Natomiast druga zmiana, negatywna, polega na tym, że pogorszyły się zakładane wskaźniki makroekonomiczne. 'Wskaźniki makroekonomiczne są gorsze z wyjątkiem inflacji nie tylko na rok 2001 i 2002, ale również na 2003 i 2004. Chociaż w tym ostatnim roku różnica nie jest już tak wielka' - wyjaśniła Wasilewska-Trekner.
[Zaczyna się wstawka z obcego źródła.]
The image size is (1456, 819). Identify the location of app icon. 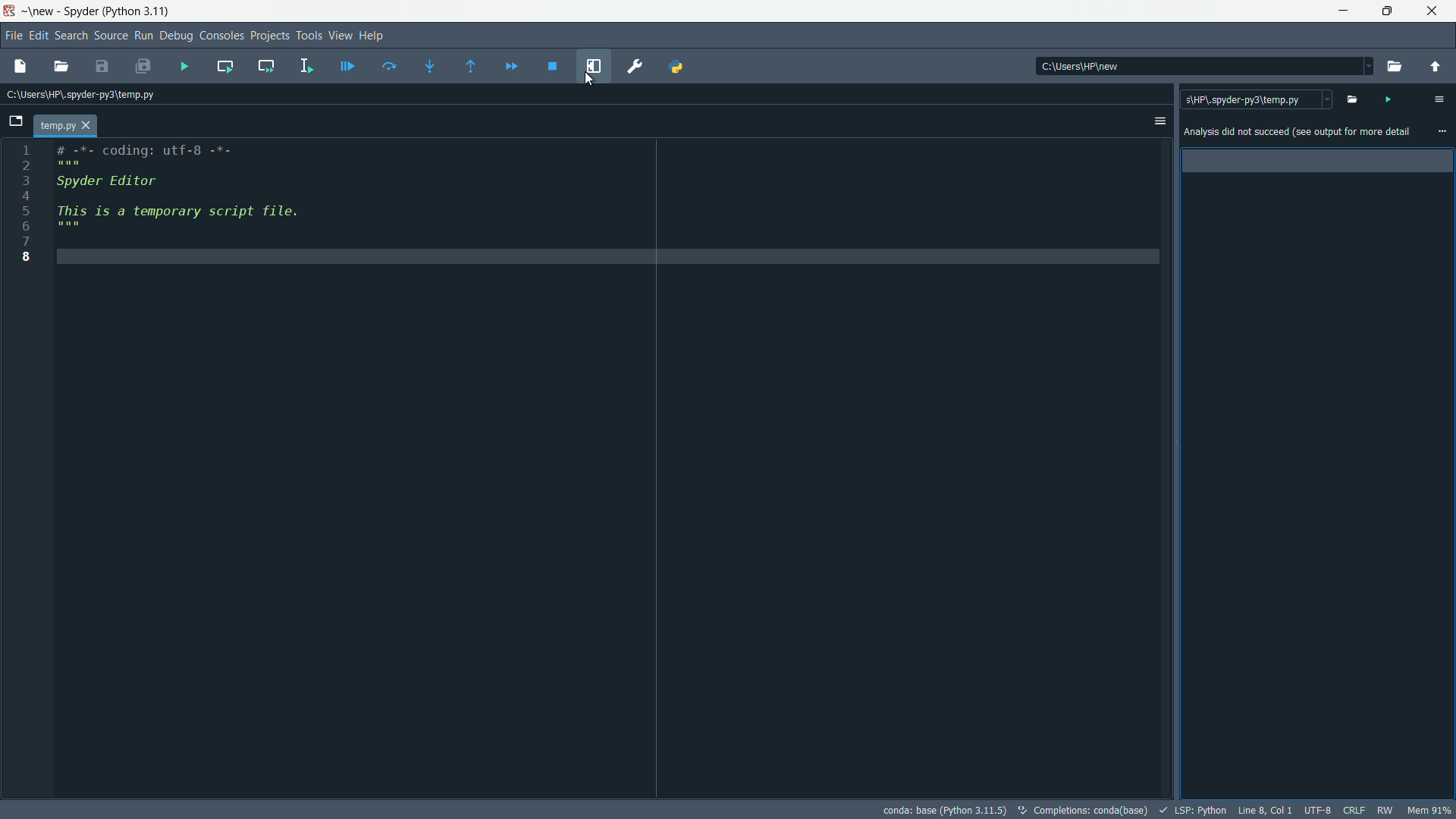
(11, 11).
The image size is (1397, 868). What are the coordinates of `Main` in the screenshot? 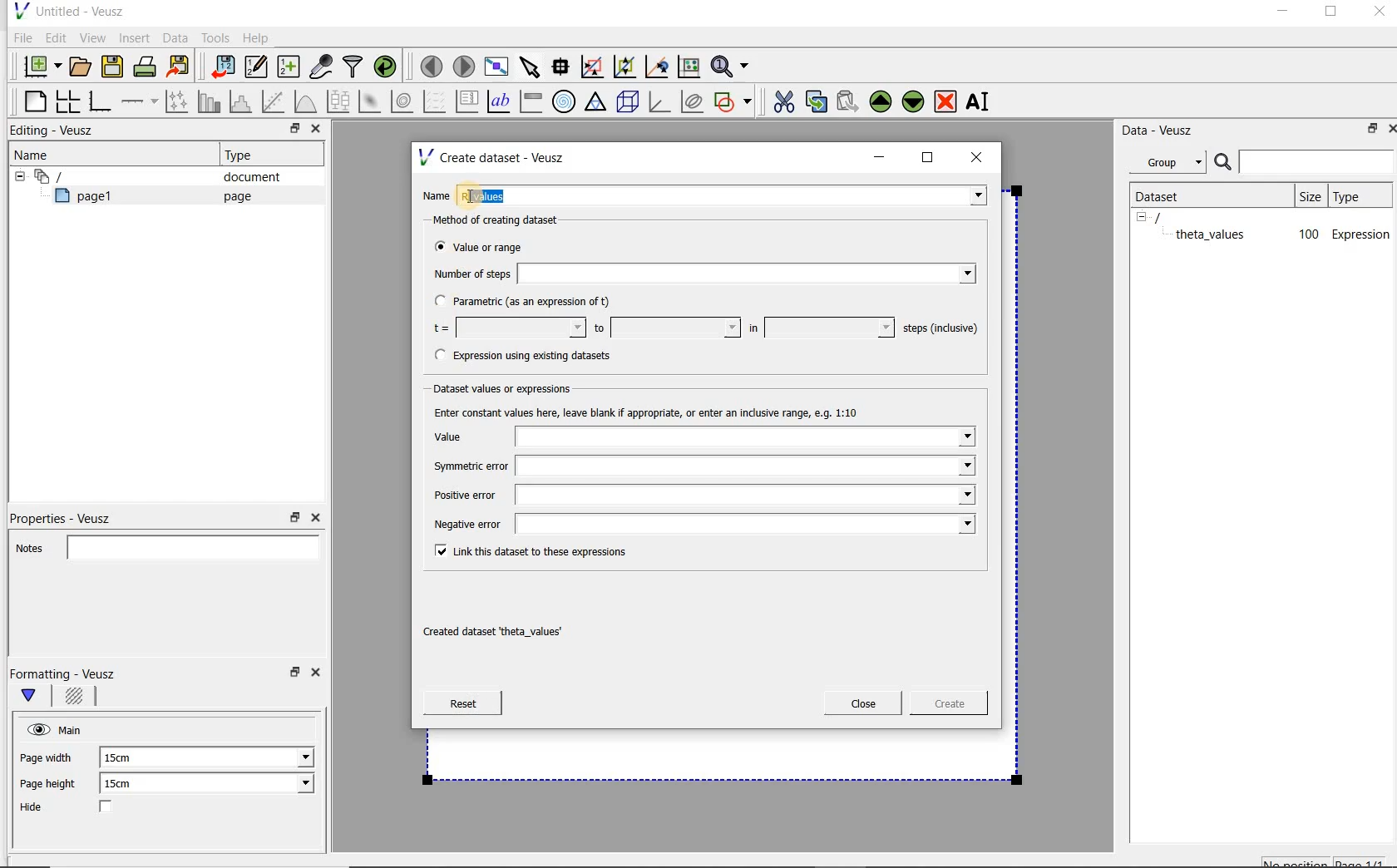 It's located at (73, 729).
Potwierdziła, że w PEP przedłożonym we wrześniu figurowały jeszcze zapisane w projekcie budżetu poprzedniego rządu podatek importowy i opłaty turystyczne, a teraz ich nie ma. Podkreśliła, że PEP nie brał pod uwagę wydarzeń 11 września. Po zamachach terrorystycznych w USA w gospodarce światowej zapanowała większa niepewność.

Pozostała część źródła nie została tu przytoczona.